The following professionals provide specialist services at Fox Wood School: School Health Adviser Nurse, Nursing assistants, Speech and Language therapists and assistant Visual Impairment team, Music therapist, Occupational therapist, Occupational therapist re: Sensory, Diet, Music tutors, Physiotherapist and Hearing Impairment Team. We also provide clinics for: Continence, Orthoptist, Wheelchair services, Dental services, and Medical reviews are also held at school. Within school, we have a number of staff with additional training in challenging behaviour, ASD, Team Teach, Intensive Interaction, early communication, manual handling etc. We provide training and advice to other schools in order for them to best meet the needs of their pupils (behaviour, Team Teach, Manual Handling etc.).

What SEND training do staff receive?

Staff at Fox Wood have continual professional development most weeks in areas including: Use of symbols, Manual Handling, Safeguarding, P.E., Development of maths, ASD approaches, Intensive Interaction etc. Our most recent Inset Days have provided training in: Team Teach, Manual Handling, Letters and Sounds, Music, Intensive Interaction, Approaches to ASD.

How are all children included in all activities?

Educational visits are a very important part of the school curriculum and allow children/young people to put into practice the skills they have learnt in the classroom and to visit new environments. We currently have one school minibus to transport children/young people if needed. This is wheelchair accessible. Activities also take place outside the classroom in our school grounds, hydro pool, swimming pool, local parks, art galleries, places of special interest etc. After school clubs are provided. Children/young people are informed of where they are going by objects of reference, photos, symbols or verbally and a risk assessment is completed in advance.

How accessible is the environment?

At our new site in Woolston the school is fully accessible. Advice was given by colleagues from the Hearing Impairment and Visually Impairment Team. Corridors are wide to allow easy movement of pupils in wheelchairs. We have disabled changing and toilet facilities, disabled parking space, different colours around the door frame to signify room use. The equipment in food tech room is also accessible. The visual environment in each of the classrooms meets the needs of the children/young people in that class. There are numerous hygiene suites and nursing stations to meet personal care and medical needs of the children/young people. Specialist equipment is provided for children/young people e.g. specialist seating, standing frames etc. There are ceiling hoists in a number or rooms and several teaching assistants are trained by medical professionals to undertake gastrostomy tube feeding. All staff receive yearly refresher in seizure management.

How are resources matched to children's needs?

As a special school our budget should reflect the needs of our children/young people. A high percentage of the budget is allocated to staffing and pays for the maintenance and upkeep of specialist facilities including the hydro pool. Action plans developed to improve teaching resources, provide CPD etc. are allocated an appropriate budget. Over the last few years we have spent a significant amount on ICT; computers, programmes, switches, iPads etc. children/young people who receive pupil premium may receive additional speech and language sessions, music therapy, ICT equipment, rebound therapy, sensory advice etc. based on their needs. Sports premium for our KS1 and KS2 children/young people has allowed us to enhance and develop PE provision including teaching, equipment, training, after school clubs, etc.

How are children supported through transition?

• Supplied material:
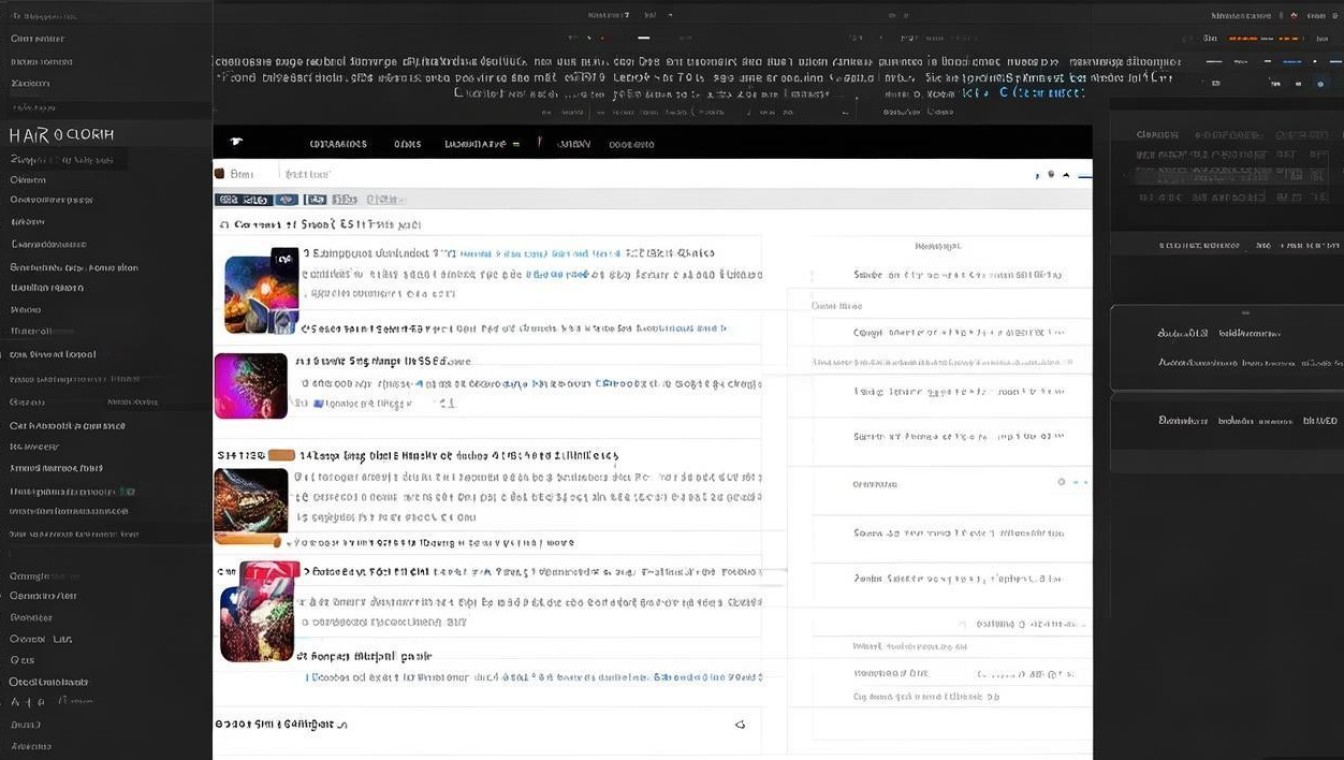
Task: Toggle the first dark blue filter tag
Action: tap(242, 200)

...

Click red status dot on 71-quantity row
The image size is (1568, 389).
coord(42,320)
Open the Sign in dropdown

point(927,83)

...

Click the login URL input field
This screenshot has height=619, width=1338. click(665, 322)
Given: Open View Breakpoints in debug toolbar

• Required action 1:
Return the part of the Fox Wood School text that opens with the words containing "Staff at Fox" and closes with "in all activities?", copied exactly.
• Required action 2:
Carry the Fox Wood School text forward from the point where it stops.

• Answer box 1:
Staff at Fox Wood have continual professional development most weeks in areas including: Use of symbols, Manual Handling, Safeguarding, P.E., Development of maths, ASD approaches, Intensive Interaction etc. Our most recent Inset Days have provided training in: Team Teach, Manual Handling, Letters and Sounds, Music, Intensive Interaction, Approaches to ASD.

How are all children included in all activities?

• Answer box 2:
For children/young people new to our school, we try to arrange for the class teacher to see each new pupil in their existing setting, although this is not always possible (if the pupil has already left their previous placement). We receive assessment information from the previous school setting and this is passed on to the class team at Fox Wood. Then we arrange a series of transition visits to the new class at Fox Wood, initially perhaps just for 1-2 hours, then a full morning and perhaps including lunchtime as well. These sessions allow children/young people to meet other children/young people in the class, the staff team and to see their new surroundings. For young people moving on at Post 19, they have transition visits to their new setting with a member of college staff. This is to assist a smooth transition. We also forward appropriate assessment information and records.

How is a decision made about the support needed?

The Senior Leadership team allocate the staffing to classes based on ability and needs of the Children/young person in the class. These may be learning or physical needs, or needs as a result of behaviour. Changes may also be made as a result of difficulties at specific times. We also allocate other services (music therapist. OT etc.), to children/young people based on need. All children/young people with ASD are seen by the OT with specialist ASD knowledge, and the parents/carers and the class team share their knowledge of the child/young person, so that an appropriate and effective sensory diet can be provided.

How can parents and carers be involved?

We endeavour to include and involve parents/carers as much as possible. We have detailed above how parents/carers are involved in their child's education. We also organize for parents/carers of our younger pupils, Stay and Play sessions, and parents/carers are encouraged to attend them. We have regular themed weeks and events throughout the year including Healthy Living Week, Arts Week, and Careers Week etc. We encourage parents/carers to attend many of these at some point throughout the week, and also to attend Harvest Celebrations, Easter Assembly, and Christmas Production etc. There are also parent governors in the Governing body of the school.

Who can be contacted for further information?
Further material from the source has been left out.